(Material for the task Opens)
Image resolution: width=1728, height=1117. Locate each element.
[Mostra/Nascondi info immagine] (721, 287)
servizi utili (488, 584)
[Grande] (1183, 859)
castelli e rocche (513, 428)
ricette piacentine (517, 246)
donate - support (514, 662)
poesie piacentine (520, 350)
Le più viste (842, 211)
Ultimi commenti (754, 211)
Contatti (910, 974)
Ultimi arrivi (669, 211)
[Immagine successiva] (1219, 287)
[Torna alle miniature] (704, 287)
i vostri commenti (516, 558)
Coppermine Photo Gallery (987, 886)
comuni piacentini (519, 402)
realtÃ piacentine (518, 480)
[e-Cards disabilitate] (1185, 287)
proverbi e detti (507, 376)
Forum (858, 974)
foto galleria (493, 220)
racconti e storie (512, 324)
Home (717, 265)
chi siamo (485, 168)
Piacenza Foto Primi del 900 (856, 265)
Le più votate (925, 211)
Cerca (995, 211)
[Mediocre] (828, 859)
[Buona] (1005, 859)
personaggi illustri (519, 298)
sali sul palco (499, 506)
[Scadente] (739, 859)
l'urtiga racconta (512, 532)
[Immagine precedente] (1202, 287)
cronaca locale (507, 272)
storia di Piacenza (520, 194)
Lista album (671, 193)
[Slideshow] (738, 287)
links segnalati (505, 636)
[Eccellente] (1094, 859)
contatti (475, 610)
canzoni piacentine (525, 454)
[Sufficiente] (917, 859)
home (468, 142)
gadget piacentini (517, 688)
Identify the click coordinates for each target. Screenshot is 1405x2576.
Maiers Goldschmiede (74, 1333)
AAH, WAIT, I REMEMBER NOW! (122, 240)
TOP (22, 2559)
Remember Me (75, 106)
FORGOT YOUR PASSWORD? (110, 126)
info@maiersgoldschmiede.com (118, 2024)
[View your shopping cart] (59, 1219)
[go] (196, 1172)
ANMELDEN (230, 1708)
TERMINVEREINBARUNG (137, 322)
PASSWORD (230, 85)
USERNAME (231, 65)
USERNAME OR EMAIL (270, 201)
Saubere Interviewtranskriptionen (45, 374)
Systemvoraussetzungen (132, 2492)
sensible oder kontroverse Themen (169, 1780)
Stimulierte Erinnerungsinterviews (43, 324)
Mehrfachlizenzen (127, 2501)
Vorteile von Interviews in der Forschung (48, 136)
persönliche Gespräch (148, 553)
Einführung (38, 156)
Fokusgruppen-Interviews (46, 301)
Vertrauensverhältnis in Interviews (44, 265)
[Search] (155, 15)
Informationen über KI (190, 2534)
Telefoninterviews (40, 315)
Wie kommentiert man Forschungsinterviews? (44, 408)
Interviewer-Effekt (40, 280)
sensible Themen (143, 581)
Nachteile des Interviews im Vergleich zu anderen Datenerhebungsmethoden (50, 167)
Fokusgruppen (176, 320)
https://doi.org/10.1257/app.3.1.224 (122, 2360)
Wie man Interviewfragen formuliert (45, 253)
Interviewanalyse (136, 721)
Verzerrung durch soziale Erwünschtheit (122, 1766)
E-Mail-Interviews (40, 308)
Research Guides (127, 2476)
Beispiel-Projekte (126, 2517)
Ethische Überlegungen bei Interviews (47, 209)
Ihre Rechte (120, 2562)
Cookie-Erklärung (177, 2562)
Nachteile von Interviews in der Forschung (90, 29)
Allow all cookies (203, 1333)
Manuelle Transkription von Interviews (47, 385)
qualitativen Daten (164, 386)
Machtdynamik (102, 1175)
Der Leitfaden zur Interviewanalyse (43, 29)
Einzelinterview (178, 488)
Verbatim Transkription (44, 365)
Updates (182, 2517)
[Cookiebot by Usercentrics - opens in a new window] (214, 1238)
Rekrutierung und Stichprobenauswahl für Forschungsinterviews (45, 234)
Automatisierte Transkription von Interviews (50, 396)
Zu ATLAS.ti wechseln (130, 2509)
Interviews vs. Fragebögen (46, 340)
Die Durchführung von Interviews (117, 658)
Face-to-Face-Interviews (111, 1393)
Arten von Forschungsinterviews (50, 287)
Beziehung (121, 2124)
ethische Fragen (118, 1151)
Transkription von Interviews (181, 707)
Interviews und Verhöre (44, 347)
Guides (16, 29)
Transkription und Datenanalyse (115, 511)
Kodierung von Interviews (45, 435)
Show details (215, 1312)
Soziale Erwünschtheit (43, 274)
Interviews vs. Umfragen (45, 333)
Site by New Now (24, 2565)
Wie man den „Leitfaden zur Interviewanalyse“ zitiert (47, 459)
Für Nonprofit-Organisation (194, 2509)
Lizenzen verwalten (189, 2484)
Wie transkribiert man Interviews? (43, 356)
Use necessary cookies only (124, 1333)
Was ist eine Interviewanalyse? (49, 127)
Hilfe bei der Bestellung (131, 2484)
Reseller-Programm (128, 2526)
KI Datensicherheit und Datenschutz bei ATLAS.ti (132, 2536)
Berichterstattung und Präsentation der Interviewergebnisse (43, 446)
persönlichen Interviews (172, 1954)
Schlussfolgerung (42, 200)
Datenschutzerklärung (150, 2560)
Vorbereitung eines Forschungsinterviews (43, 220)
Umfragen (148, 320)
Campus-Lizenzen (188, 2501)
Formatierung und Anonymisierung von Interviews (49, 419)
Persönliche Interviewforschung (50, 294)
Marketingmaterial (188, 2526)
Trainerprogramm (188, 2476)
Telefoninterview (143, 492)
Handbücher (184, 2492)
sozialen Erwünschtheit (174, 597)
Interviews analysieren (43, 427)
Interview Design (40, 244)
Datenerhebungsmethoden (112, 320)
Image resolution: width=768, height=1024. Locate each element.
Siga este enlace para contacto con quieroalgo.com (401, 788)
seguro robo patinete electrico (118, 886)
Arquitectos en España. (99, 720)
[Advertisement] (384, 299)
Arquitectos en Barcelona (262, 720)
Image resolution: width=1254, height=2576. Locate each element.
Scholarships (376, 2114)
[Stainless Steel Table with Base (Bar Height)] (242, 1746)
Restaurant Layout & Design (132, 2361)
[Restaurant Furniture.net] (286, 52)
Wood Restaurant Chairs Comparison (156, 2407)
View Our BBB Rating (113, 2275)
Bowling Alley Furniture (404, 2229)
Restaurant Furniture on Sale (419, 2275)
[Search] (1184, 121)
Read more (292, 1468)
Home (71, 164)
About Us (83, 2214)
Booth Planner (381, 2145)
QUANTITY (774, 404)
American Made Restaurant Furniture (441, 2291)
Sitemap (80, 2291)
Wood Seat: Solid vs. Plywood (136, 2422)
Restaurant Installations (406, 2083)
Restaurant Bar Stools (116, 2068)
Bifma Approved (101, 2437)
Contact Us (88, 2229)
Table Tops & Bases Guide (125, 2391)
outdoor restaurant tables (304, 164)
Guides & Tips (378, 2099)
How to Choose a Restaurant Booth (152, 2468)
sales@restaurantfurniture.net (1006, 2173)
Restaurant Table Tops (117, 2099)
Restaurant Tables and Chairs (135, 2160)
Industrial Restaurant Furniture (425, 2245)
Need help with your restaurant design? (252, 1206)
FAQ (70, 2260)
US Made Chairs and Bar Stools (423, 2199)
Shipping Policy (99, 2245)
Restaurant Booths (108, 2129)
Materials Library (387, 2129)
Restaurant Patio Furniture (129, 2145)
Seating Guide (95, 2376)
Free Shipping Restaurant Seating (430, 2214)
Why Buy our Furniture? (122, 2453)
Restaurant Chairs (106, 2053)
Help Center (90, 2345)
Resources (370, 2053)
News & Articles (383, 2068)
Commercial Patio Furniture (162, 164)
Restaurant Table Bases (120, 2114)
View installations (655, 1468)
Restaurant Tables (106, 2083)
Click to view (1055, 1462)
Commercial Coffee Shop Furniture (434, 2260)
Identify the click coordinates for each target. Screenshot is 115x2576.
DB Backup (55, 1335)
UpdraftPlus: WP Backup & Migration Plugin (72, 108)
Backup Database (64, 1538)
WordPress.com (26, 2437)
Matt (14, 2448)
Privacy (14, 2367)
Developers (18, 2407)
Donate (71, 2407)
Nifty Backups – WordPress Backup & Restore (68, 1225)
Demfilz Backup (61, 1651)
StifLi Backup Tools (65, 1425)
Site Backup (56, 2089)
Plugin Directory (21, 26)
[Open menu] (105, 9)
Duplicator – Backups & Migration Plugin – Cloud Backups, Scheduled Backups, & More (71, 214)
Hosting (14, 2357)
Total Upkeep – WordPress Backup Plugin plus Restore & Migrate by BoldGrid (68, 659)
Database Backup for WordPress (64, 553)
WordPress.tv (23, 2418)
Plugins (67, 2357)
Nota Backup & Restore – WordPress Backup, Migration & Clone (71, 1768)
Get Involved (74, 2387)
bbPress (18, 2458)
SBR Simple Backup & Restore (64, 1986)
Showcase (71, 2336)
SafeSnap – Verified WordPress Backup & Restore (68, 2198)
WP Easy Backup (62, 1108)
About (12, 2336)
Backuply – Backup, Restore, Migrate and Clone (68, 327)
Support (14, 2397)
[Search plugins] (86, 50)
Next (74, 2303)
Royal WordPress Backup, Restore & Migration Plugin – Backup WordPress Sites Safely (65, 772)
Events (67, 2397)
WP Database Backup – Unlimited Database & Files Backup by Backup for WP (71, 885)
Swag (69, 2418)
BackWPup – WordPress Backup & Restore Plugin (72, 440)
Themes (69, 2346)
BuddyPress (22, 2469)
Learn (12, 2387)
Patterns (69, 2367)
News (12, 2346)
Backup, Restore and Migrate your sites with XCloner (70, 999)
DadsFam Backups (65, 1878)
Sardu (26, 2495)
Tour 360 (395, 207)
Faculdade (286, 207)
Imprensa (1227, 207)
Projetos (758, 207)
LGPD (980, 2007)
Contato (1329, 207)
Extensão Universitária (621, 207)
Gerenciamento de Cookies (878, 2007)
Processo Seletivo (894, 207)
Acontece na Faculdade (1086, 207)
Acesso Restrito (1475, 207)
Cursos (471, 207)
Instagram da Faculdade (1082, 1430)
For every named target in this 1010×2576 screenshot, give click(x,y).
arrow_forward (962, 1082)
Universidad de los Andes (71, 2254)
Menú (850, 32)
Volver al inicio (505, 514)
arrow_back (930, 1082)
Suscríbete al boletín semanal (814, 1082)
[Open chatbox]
(Material for the task Closes)
▶ [What the task asks] For each line above that contains the word "piacentine", make a copy.

▶ [Problem solution]
ricette piacentine (517, 246)
poesie piacentine (520, 350)
realtÃ piacentine (518, 480)
canzoni piacentine (525, 454)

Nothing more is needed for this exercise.